Dimanche 4 novembre 2007 - 31e dimanche de l’année C

L’impossible est déjà fait, pour les miracles prévoir un délai.

Sagesse 11,23 à 12,2 - Psaume 144,1-2.8-11.13-14 - 2 Thessaloniciens 1,11 à 2,2 - Luc 19,1-10
dimanche 4 novembre 2007.
 

L’impossible est déjà fait, pour les miracles prévoir un délai. Détendre le client mécontent par une pirouette de ce style est à la portée du premier commercial venu. Mais personne n’est dupe. Aujourd’hui, le consommateur se démène pour trouver moins cher et le fournisseur s’emploie à gagner plus, c’est tout. On se demande constamment si les limites de l’honnêteté ne sont pas franchies, ou même si cette notion a encore un sens.

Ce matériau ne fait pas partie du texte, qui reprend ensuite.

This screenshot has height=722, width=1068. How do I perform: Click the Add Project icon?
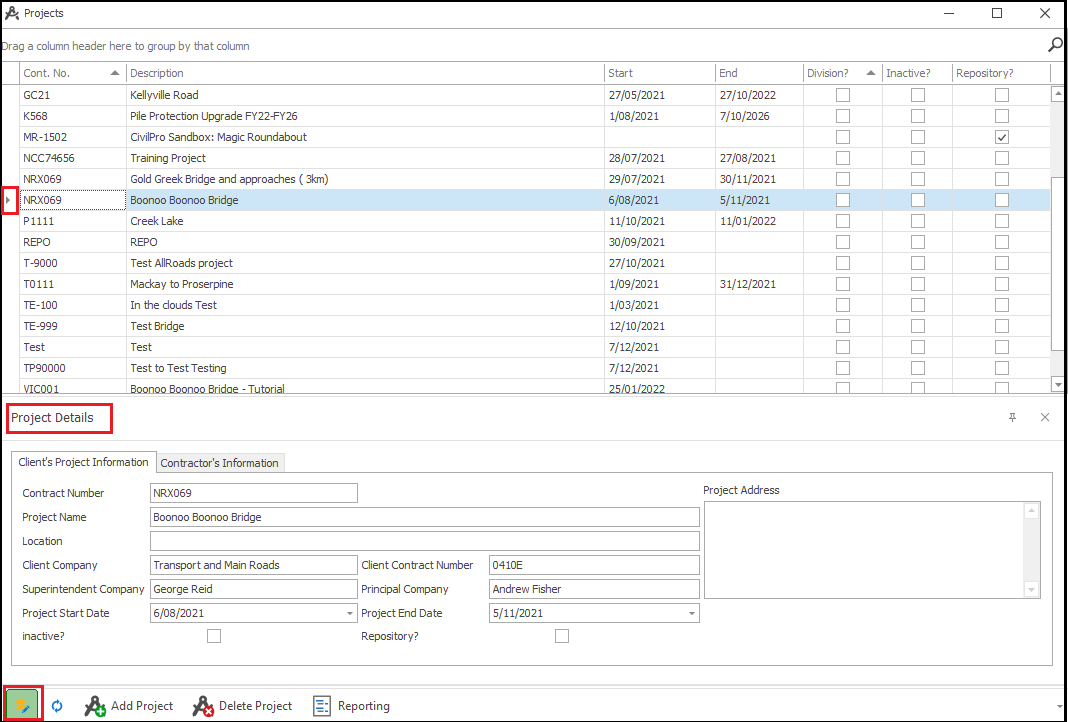[96, 707]
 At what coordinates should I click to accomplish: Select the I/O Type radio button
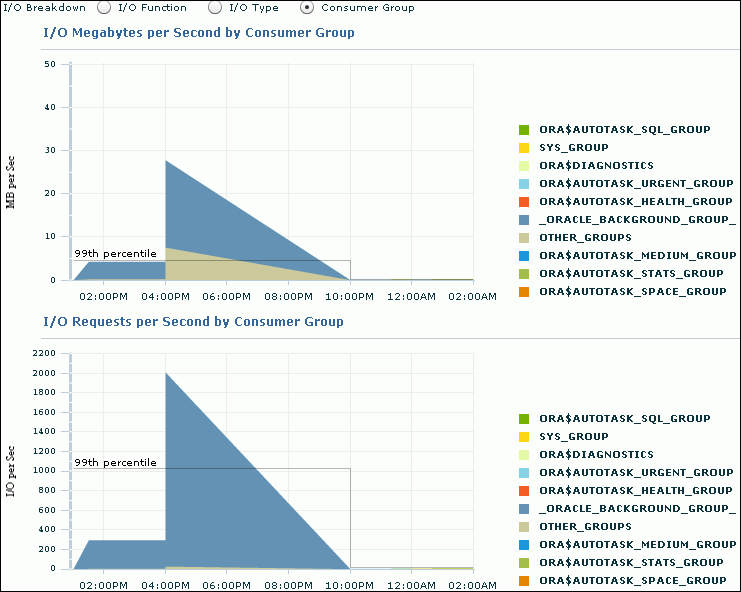[215, 7]
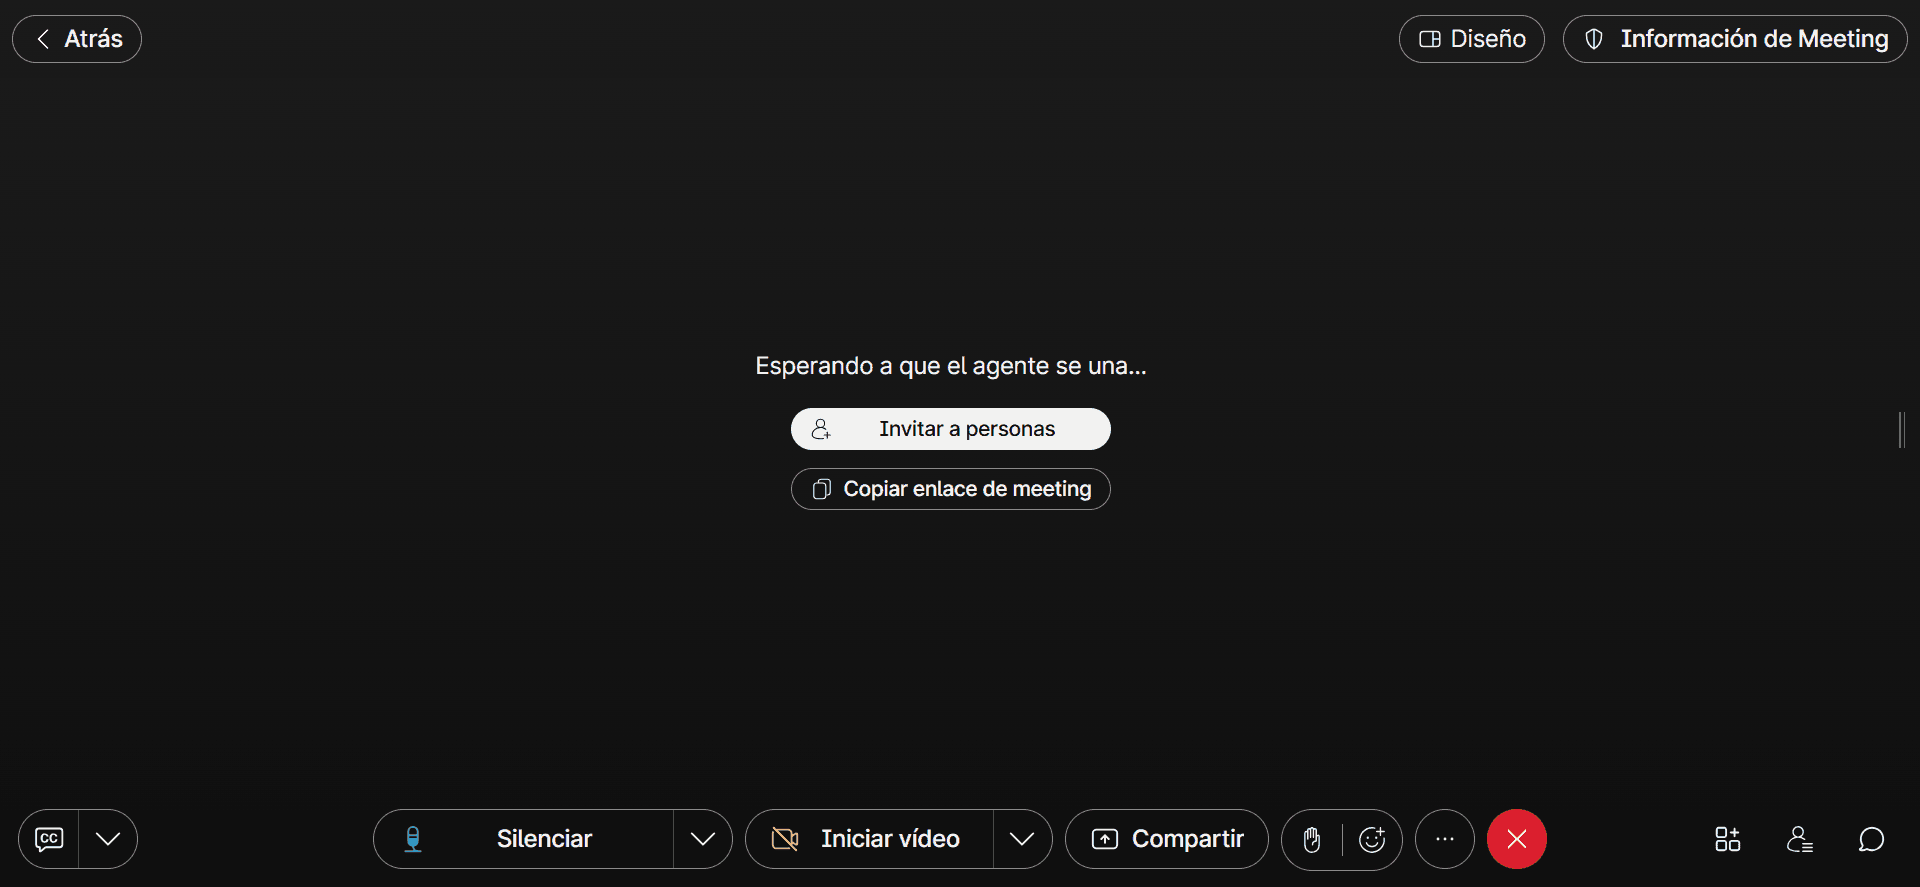1920x887 pixels.
Task: Start screen sharing with Compartir
Action: point(1167,839)
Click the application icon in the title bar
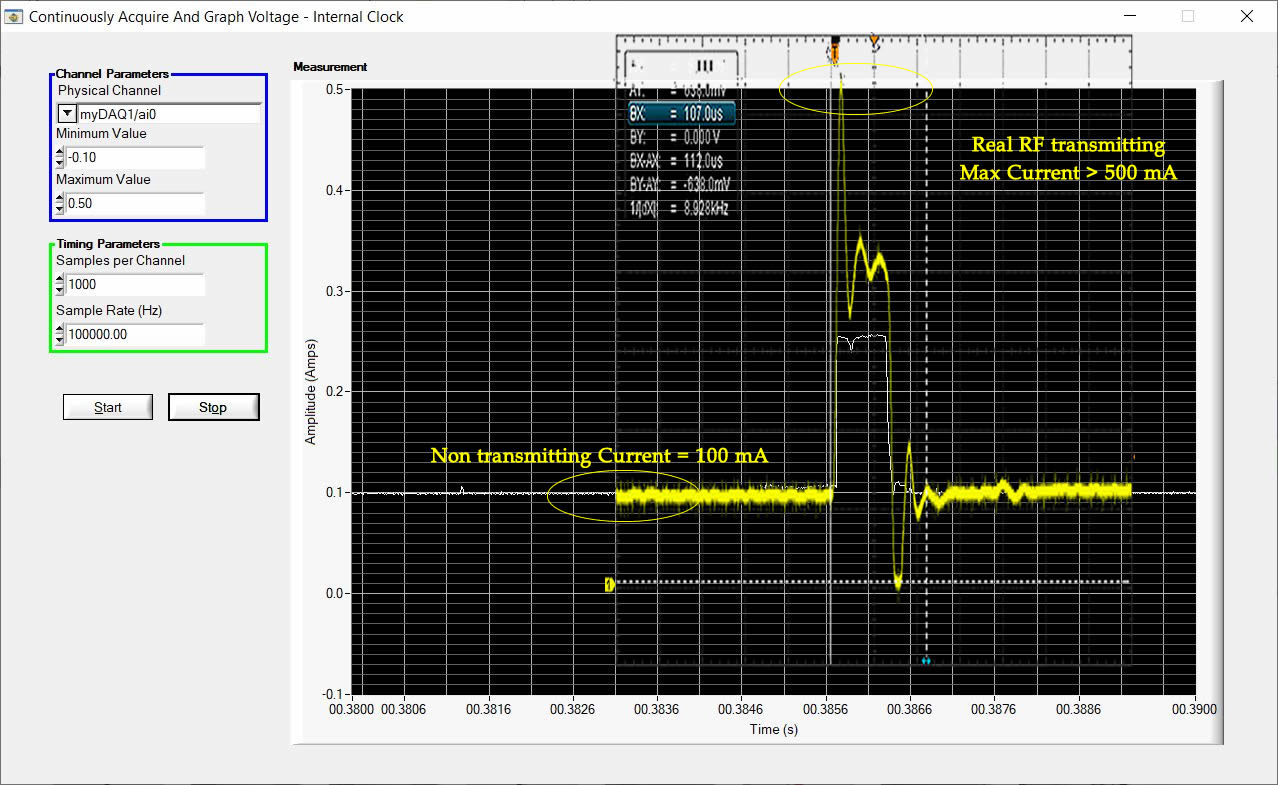 [x=14, y=16]
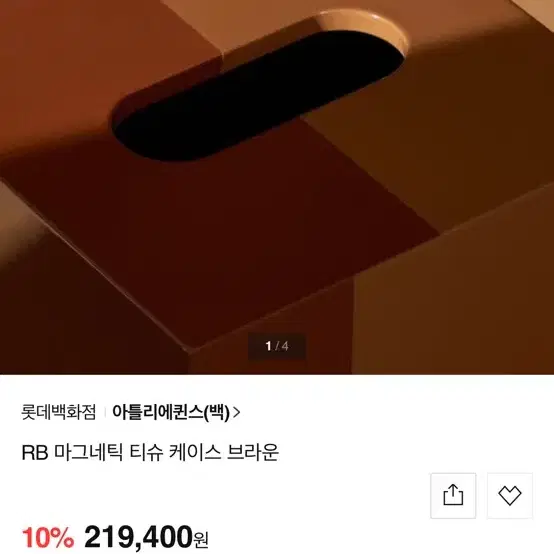Click the 219,400원 price text
Screen dimensions: 554x554
[x=146, y=537]
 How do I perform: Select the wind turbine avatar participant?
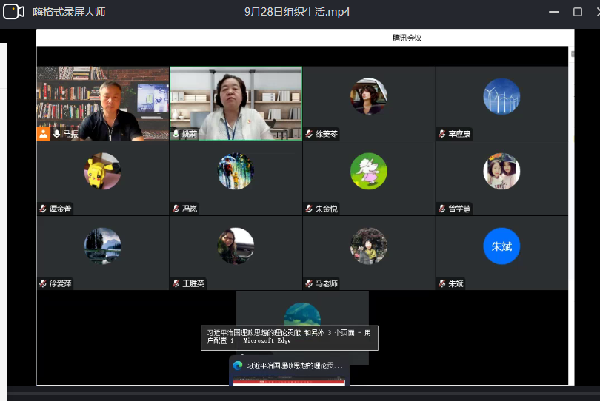pos(501,96)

Il en allait de même au temps de Jésus pour les collecteurs d’impôts, les “publicains”, qui passaient pour des pécheurs professionnels. Dans l’évangile, les publicains sont, avec les prostituées, le type des gens impurs que tous considèrent comme des maudits, des rebuts du peuple de Dieu.

Cette réputation bien établie ne prouve pas que Zachée ait été malhonnête. En revanche, ce qui est sûr, c’est qu’il était riche, et “chef”, de surcroît. Or, peu auparavant dans l’évangile de saint Luc, Jésus a rencontré un autre “chef riche” : c’est le parallèle du “jeune homme riche” de Matthieu, mais chez Luc il est chef et non jeune. Vous connaissez la fin de l’épisode : Jésus déclare qu’il est plus facile à un chameau de passer par le chas d’une aiguille qu’à un riche d’entrer dans le Royaume de Dieu. Autant dire que c’est impossible. Aussi les disciples se récrient : « Alors, qui peut être sauvé ? »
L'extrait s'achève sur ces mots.